Swascan Offensive Security Team has identified at least 2 Critical vulnerabilities on what was believed to be Xerox ’s digital assets passively identified by using the Domain Threat Intelligence
(DTI) tool.
DTI – Domain Threat Intelligence – is service from Swascan’s Cyber Security Testing Cloud Suite. The service does not perform any security tests on the target and only operates on information available on the web or dark web (Osint and Closint).
In line with the industry standard procedure of Responsible Vulnerability Disclosure the findings were reported immediately to Xerox that proceeded to begin its investigation and then remediate and close all possible vulnerabilities.
Technical Details
As explained, during some passive security checks (using Swascan’s own DTI) on some well-known internet domains, Swascan’s Cyber Security Research Team detected some important vulnerabilities on two selected IP’s.
Strongly based on pure intelligence Data, the Domain Threat Intelligence provides useful information and indicators to implement better cyber defence strategies and improve the resilience of your company perimeter.
The Threat Intelligence gathering activity is carried out through a process of research, individuation and selection of all the publicly available information relating to the domain, subdomain and compromised email of the interested party.
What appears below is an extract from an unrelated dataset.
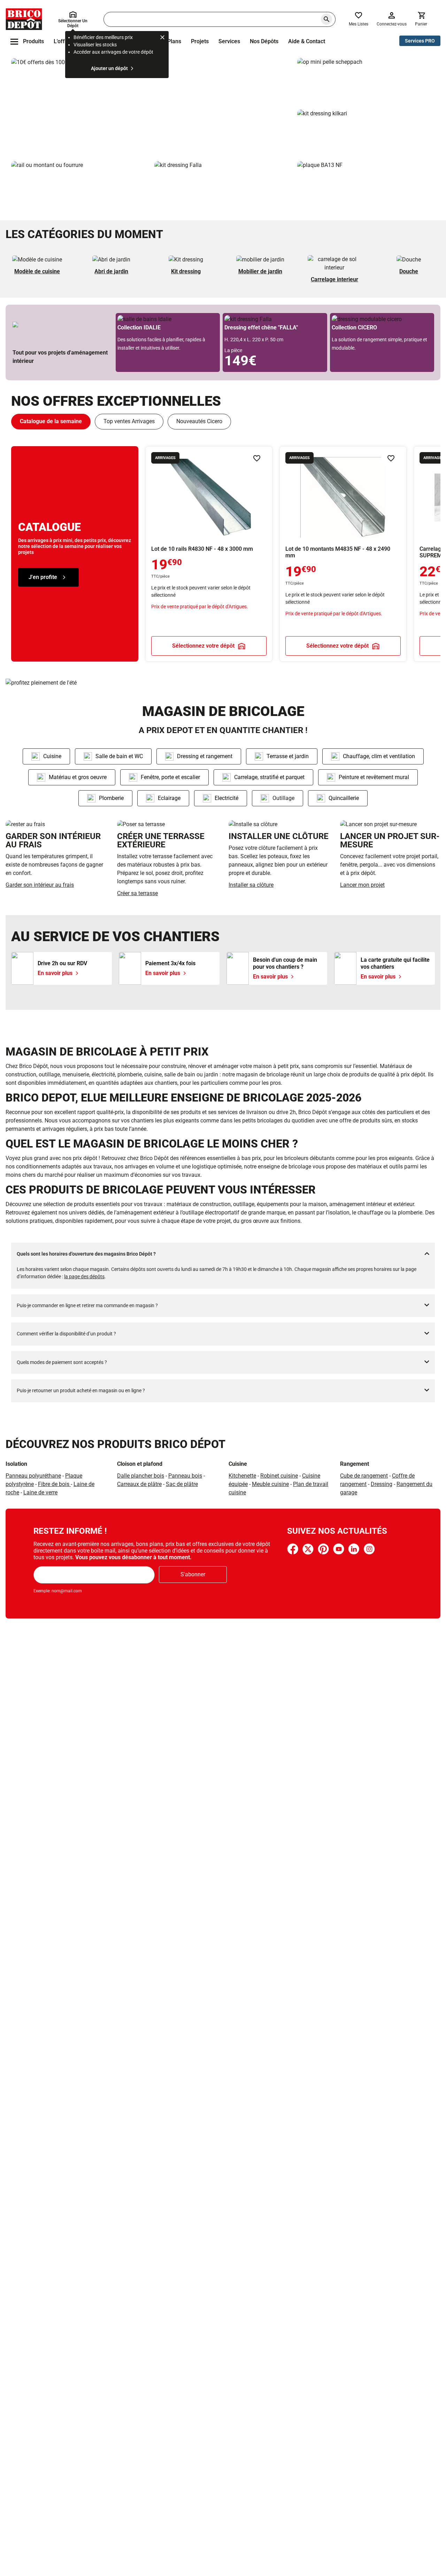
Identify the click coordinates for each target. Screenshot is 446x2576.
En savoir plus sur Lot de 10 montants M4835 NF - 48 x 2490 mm (343, 554)
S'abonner (192, 1574)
All this information is gathered through a completely passive analysis.
An Example of a DTI output
In this case, Swascan through the DTI was able to detect 3 targets with two main vulnerabilities:
- User enumeration;
- RDP Network Level Authentication not configured
As soon as those anomalies were detected Swascan proceeded to inform the Xerox PSIRT through the industry standard Responsible vulnerability disclosure process.
Included were all the proof as concepts of possible exploits, a list of vulnerable addresses and all the recommended remediation activities.
In particular the two detected vulnerabilities were of the following categories:
- CWE-203: User Enumeration: The web application responds to some HTTP requests differently depending on whether the specified user exists or does not exist in the local credential store. A potential attacker could then make subsequent requests to enumerate valid users and perform attacks;
- CWE-287: RDP Network Level Authentication not configured: An incorrect configuration was detected in authentication to Remote Desktop services. Network-level authentication (NLA) is not used to access the server, allowing an at-tack to open an RDP session.
Swascan recommended to Xerox the upgrade of the exposed services and to Implement an effective account lockout policy so that the system will block potential attackers IPs if too many failed login attempts are made.
On their part, the Xerox PSIRT quickly followed through on the suggestions and the information provided by Swascan, showing once again the importance and the value of collaborations between Cyber Security companies and IT/Service providers.
Through Xerox’s own investigation it was found that both the hosts are not owned/managed by Xerox and they were a result of past or current business association with a third-party organization. They have been remediated appropriately and no longer associated with Xerox. All items presented are currently fixed.
Pierguido Iezzi, CEO of Swascan, added: “This a textbook example of how third-party risks are one of the most insidious part of a modern Cyber Security Framework. Managing the extended perimeter is key for an efficient and resillience perimeter”.
As a closing note Xerox thanked Swascan for bringing these items to their attention.
“Your efforts and dedication to responsible disclosure are appreciated”.